[Extracted records]
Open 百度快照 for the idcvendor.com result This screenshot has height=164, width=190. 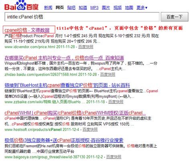pyautogui.click(x=86, y=47)
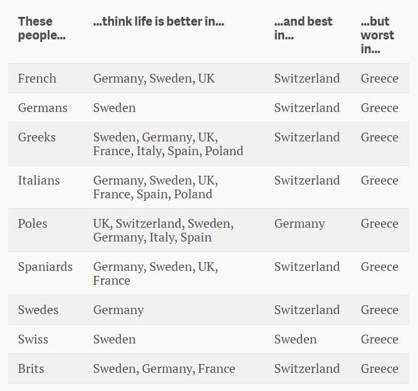
Task: Click "Switzerland" in the Germans row
Action: [307, 108]
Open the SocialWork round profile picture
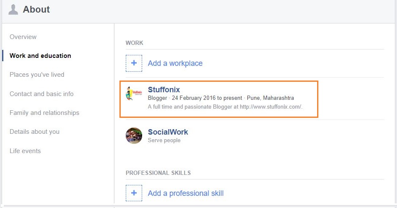 (x=134, y=135)
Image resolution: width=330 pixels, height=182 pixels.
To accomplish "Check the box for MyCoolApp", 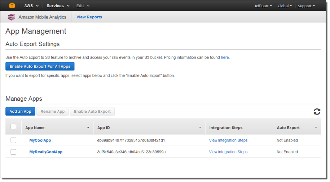I will [x=13, y=140].
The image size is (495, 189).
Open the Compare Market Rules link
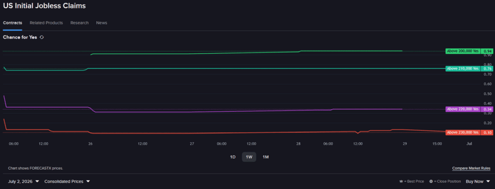click(471, 168)
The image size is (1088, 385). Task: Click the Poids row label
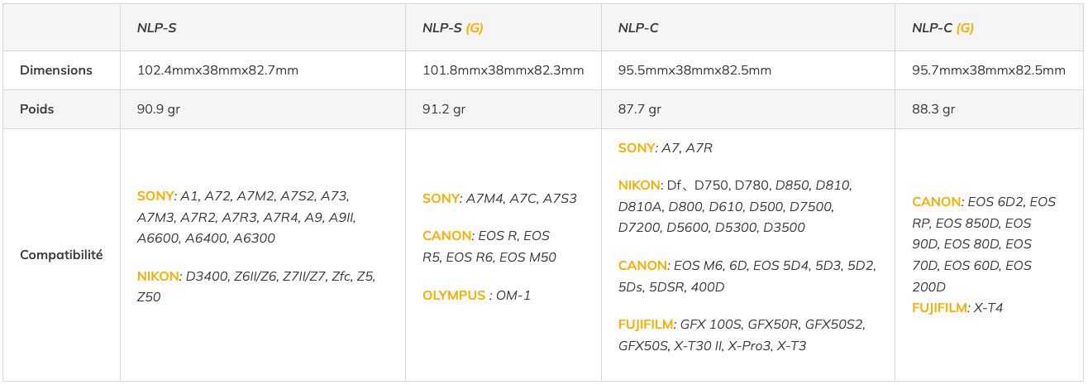[x=37, y=109]
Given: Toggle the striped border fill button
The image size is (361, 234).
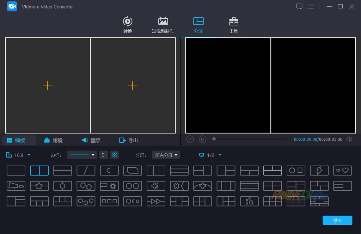Looking at the screenshot, I should pyautogui.click(x=115, y=155).
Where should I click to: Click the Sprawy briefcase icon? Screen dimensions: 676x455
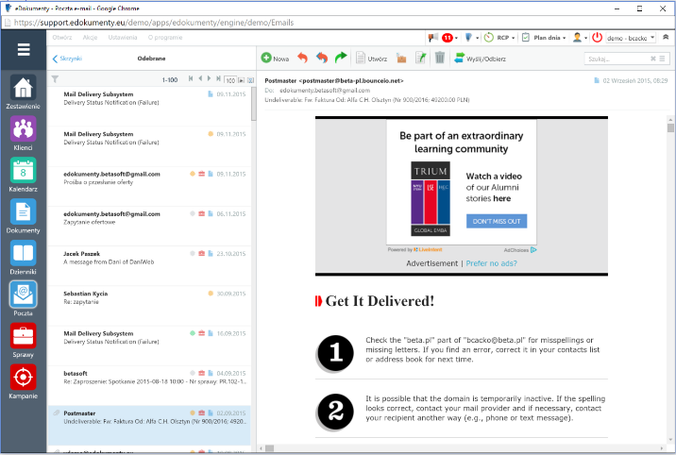pos(24,337)
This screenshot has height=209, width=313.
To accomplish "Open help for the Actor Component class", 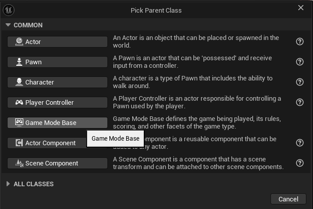I will 300,143.
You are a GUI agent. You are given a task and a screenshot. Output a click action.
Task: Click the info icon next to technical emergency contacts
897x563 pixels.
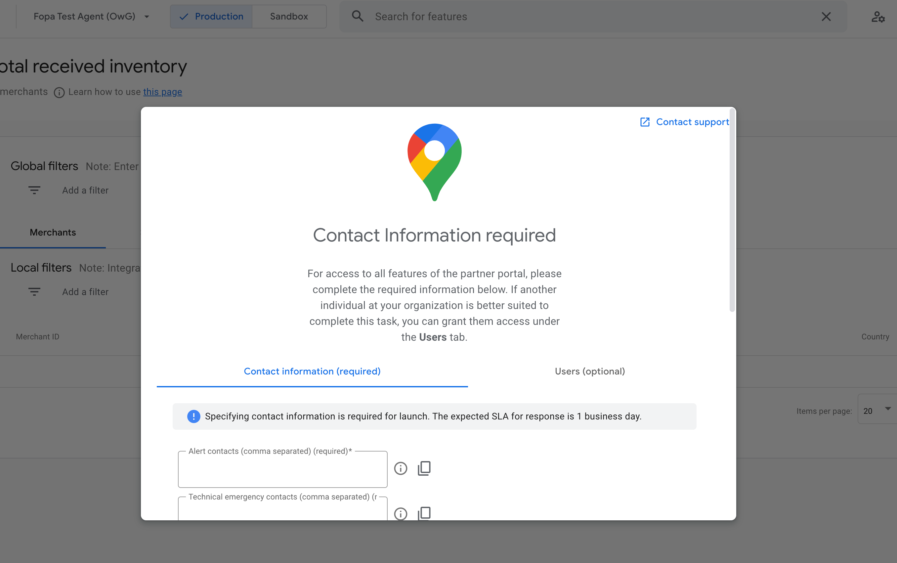[x=400, y=513]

**REQUIRED ACTION:**
Please copy the lines exactly, beginning at the one containing "You are a GUI" and ending at the last line of the records above, both included, with the pictures left out.

**SOLUTION:**
You are a GUI agent. You are given a task and a screenshot. Output a click action.
Task: Click the info icon next to technical emergency contacts
897x563 pixels.
[x=400, y=513]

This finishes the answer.